Appeal from the Circuit Court of Cook County Honorable David Donnersberger, Judge Presiding

The opinion of the court was delivered by: Justice McNULTY


After her husband died in a train accident, Mary Corcoran received a settlement offer from the railroads involved in the accident. She talked to Joseph Dowd, a lawyer, who referred her to Corboy & Demetrio (C&D). She signed a contingent fee contract with C&D. The contract included a referral fee for Dowd. C&D eventually advised Mary to accept the offer she received from the railroads. When Mary settled C&D waived its fee, but Dowd demanded his referral fee. The trial court awarded Dowd the fee. Mary now appeals. Because we find no abuse of discretion, we affirm.

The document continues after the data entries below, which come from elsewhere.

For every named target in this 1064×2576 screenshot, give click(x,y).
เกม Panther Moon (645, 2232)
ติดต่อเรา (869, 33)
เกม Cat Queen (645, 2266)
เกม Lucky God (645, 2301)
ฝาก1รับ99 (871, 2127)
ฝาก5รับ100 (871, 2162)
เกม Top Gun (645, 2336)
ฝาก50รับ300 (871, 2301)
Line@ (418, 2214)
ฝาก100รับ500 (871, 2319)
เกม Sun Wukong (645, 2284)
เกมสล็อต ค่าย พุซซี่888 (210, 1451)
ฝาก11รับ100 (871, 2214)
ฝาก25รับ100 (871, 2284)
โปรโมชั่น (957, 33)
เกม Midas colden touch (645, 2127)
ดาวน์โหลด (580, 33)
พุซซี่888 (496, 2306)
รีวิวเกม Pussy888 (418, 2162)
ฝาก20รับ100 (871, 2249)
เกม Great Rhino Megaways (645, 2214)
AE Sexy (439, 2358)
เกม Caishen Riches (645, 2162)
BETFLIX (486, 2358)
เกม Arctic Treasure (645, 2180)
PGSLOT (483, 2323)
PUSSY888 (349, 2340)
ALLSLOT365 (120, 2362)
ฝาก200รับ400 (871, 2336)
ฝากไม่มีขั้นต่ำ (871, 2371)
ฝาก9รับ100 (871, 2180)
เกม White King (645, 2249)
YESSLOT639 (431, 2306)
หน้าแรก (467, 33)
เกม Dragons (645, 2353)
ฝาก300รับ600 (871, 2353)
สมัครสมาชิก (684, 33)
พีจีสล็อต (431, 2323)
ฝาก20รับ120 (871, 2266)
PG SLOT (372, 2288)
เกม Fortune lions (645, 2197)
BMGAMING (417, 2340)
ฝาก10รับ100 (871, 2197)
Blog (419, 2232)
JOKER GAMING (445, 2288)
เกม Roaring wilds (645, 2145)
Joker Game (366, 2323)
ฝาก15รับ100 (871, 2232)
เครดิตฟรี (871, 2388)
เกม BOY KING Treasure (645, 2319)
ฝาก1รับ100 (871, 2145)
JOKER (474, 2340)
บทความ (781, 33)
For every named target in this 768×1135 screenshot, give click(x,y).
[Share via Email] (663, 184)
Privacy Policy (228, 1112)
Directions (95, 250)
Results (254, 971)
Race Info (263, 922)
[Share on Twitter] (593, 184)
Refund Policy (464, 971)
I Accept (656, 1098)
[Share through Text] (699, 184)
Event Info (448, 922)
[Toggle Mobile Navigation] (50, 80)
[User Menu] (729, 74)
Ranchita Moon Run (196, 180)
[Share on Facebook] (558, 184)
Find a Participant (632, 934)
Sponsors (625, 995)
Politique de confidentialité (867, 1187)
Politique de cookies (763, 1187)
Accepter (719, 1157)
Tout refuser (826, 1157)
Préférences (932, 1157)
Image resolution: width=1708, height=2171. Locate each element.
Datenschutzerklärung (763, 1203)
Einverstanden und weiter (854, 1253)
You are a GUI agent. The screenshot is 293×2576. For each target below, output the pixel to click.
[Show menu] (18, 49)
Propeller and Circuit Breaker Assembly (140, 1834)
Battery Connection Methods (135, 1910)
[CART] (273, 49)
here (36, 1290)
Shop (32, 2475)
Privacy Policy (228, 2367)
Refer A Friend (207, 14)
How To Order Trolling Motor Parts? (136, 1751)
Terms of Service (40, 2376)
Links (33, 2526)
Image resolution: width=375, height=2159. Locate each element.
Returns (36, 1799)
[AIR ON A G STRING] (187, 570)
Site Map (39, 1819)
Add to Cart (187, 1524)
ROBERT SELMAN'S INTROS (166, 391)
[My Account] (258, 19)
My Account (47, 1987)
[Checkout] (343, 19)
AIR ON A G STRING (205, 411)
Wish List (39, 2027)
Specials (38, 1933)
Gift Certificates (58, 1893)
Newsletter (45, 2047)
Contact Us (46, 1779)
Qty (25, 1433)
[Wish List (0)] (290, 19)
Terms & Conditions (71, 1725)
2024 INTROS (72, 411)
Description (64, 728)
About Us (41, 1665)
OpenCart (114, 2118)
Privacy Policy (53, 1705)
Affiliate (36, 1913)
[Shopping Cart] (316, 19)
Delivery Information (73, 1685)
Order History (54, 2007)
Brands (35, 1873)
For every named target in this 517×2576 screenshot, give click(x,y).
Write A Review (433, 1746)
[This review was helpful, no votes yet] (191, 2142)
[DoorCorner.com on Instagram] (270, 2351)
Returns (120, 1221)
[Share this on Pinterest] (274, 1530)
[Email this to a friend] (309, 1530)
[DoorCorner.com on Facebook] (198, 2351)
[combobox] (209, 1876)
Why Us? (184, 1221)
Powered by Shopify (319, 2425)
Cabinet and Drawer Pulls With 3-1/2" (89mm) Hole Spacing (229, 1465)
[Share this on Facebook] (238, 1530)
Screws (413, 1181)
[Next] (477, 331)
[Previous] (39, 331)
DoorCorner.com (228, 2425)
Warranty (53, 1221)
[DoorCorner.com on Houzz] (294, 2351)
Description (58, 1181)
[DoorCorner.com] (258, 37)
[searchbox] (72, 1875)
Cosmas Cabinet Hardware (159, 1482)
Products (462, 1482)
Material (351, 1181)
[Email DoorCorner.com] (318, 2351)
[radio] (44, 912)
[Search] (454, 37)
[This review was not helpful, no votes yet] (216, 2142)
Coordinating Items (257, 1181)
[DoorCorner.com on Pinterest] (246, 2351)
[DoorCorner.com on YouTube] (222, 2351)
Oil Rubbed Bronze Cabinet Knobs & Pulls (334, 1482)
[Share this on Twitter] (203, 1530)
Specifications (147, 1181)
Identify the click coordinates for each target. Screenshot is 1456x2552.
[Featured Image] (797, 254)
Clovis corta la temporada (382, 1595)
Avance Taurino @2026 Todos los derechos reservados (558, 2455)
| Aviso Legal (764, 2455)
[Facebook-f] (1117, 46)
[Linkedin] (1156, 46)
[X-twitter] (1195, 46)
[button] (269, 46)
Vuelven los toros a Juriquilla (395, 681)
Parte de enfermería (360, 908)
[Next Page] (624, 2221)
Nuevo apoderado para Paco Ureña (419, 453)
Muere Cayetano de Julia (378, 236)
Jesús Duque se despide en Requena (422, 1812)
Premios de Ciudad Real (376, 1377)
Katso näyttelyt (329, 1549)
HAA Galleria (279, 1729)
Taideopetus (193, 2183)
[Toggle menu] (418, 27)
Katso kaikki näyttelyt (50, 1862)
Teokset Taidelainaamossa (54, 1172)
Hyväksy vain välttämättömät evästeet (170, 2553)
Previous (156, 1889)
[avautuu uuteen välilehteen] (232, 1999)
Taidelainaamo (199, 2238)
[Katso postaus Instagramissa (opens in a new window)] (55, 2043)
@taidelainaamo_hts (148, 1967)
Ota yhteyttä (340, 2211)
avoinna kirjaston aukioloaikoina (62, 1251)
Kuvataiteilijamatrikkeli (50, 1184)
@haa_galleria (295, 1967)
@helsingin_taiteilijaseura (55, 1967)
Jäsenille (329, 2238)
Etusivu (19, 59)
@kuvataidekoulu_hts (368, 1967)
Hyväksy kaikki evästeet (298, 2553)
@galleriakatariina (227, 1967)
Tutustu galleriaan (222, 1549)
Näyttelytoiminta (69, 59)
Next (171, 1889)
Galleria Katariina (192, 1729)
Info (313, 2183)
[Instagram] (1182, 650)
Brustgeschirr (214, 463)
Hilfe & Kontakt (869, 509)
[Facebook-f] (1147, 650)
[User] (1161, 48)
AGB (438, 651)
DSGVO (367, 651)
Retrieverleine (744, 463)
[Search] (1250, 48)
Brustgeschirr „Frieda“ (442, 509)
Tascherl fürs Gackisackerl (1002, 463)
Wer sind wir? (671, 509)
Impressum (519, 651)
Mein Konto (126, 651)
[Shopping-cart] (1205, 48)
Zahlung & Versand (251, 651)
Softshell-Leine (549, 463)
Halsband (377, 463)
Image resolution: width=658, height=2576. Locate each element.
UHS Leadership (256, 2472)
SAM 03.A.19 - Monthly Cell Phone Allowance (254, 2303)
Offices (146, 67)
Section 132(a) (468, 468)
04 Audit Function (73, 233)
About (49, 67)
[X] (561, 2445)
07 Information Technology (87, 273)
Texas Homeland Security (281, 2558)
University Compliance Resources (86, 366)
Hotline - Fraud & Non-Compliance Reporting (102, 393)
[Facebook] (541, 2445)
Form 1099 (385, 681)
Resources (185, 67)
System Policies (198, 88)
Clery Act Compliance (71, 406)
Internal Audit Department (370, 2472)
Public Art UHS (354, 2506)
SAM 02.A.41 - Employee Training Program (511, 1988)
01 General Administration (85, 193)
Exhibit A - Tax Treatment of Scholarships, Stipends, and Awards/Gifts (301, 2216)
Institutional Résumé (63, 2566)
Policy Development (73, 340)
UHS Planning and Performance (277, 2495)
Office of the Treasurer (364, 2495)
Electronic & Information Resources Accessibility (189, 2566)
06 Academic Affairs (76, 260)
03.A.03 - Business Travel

On October 11, 1998, a Metra train struck and killed Michael Corcoran while he was working for Union Pacific Railroad on tracks in Chicago. Metra and Union Pacific offered Michael's widow, Mary, some money not to sue, and she negotiated with the railroads on her own. Mary eventually elicited an offer of $1,400,000 to settle the case.

In May 1999 a friend introduced Mary to Dowd. The friend had already told Dowd about the accident and Mary's negotiations. Dowd told Mary she needed a lawyer. She said she wanted to hire C&D because her father knew Corboy from high school. Dowd offered to take Mary to C&D's office. At the office, on May 19, 1999, Mary signed a contract for C&D to handle the case. The contract provides:

"I agree to pay CORBOY & DEMETRIO as compensation for its services and assign to it twenty-five percent of any sum recovered from settlement or judgment.


I fully understand, agree and consent to the fact that Joseph P. Dowd, the referring lawyer, will receive 40% of the attorneys' fees and that Joseph P. Dowd has agreed to assume the same legal responsibility for the performance of the legal services as CORBOY & DEMETRIO assumes on my behalf."

David Wise of C&D filed a wrongful death lawsuit against the railroads in August 1999. Wise moved for appointment of Mary as special administrator of Michael's estate, after obtaining consents from both of Michael and Mary's children. Attorneys from C&D sent notices to the railroads for depositions of several witnesses. Wise filed an answer to the railroads' affirmative defenses and a response to the railroads' interrogatories and requests for production. Attorneys from C&D met with Mary on several occasions to discuss the status of the case.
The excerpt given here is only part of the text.